What is required: Rewrite all the rows below, replacing "Instruction" with "Command" everywhere it appears and leaving everything else unchanged.

** Start **

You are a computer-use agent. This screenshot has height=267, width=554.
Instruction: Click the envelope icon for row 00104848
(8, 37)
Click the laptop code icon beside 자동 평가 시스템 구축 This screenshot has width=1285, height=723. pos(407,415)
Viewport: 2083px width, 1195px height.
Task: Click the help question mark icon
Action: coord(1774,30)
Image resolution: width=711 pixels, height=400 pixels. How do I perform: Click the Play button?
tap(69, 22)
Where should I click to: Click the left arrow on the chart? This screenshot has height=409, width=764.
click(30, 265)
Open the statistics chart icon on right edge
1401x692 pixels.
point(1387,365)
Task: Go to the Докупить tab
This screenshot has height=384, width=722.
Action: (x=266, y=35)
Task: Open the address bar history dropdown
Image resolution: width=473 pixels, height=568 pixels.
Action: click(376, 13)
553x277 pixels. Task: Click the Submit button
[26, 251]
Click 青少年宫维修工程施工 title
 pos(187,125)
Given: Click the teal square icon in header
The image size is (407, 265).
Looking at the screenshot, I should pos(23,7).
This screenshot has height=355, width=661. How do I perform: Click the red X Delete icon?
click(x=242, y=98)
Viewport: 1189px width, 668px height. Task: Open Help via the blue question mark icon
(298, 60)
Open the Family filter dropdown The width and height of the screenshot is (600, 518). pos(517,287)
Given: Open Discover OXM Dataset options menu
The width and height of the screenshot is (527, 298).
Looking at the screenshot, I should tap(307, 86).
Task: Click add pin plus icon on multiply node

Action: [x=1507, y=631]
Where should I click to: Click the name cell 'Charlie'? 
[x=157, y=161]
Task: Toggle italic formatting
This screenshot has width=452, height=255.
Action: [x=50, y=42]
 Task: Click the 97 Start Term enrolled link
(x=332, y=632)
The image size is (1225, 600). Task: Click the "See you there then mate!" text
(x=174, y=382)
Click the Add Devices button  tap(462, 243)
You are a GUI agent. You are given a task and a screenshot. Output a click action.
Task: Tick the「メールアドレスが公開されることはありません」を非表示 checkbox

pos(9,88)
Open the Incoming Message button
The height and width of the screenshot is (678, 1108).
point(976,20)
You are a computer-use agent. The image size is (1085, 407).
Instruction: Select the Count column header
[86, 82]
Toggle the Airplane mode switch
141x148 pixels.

** End **

Reply:
You are a computer-use agent. This screenshot has height=267, width=554.
Command: Click the envelope icon for row 00104848
(8, 37)
Click the laptop code icon beside 자동 평가 시스템 구축 This screenshot has width=1285, height=723. pos(407,415)
Viewport: 2083px width, 1195px height.
Task: Click the help question mark icon
Action: coord(1774,30)
Image resolution: width=711 pixels, height=400 pixels. How do I perform: Click the Play button?
tap(69, 22)
Where should I click to: Click the left arrow on the chart? This screenshot has height=409, width=764.
click(30, 265)
Open the statistics chart icon on right edge
1401x692 pixels.
point(1387,365)
Task: Go to the Докупить tab
This screenshot has height=384, width=722.
Action: (x=266, y=35)
Task: Open the address bar history dropdown
Image resolution: width=473 pixels, height=568 pixels.
Action: click(376, 13)
553x277 pixels. Task: Click the Submit button
[26, 251]
Click 青少年宫维修工程施工 title
 pos(187,125)
Given: Click the teal square icon in header
The image size is (407, 265).
Looking at the screenshot, I should pos(23,7).
This screenshot has height=355, width=661. How do I perform: Click the red X Delete icon?
click(x=242, y=98)
Viewport: 1189px width, 668px height. Task: Open Help via the blue question mark icon
(298, 60)
Open the Family filter dropdown The width and height of the screenshot is (600, 518). pos(517,287)
Given: Open Discover OXM Dataset options menu
The width and height of the screenshot is (527, 298).
Looking at the screenshot, I should tap(307, 86).
Task: Click add pin plus icon on multiply node

Action: [x=1507, y=631]
Where should I click to: Click the name cell 'Charlie'? 
[x=157, y=161]
Task: Toggle italic formatting
This screenshot has width=452, height=255.
Action: [x=50, y=42]
 Task: Click the 97 Start Term enrolled link
(x=332, y=632)
The image size is (1225, 600). Task: Click the "See you there then mate!" text
(x=174, y=382)
Click the Add Devices button  tap(462, 243)
You are a GUI agent. You are given a task and a screenshot. Output a click action.
Task: Tick the「メールアドレスが公開されることはありません」を非表示 checkbox

pos(9,88)
Open the Incoming Message button
The height and width of the screenshot is (678, 1108).
point(976,20)
You are a computer-use agent. The image size is (1085, 407).
Command: Select the Count column header
[86, 82]
Toggle the Airplane mode switch
141x148 pixels.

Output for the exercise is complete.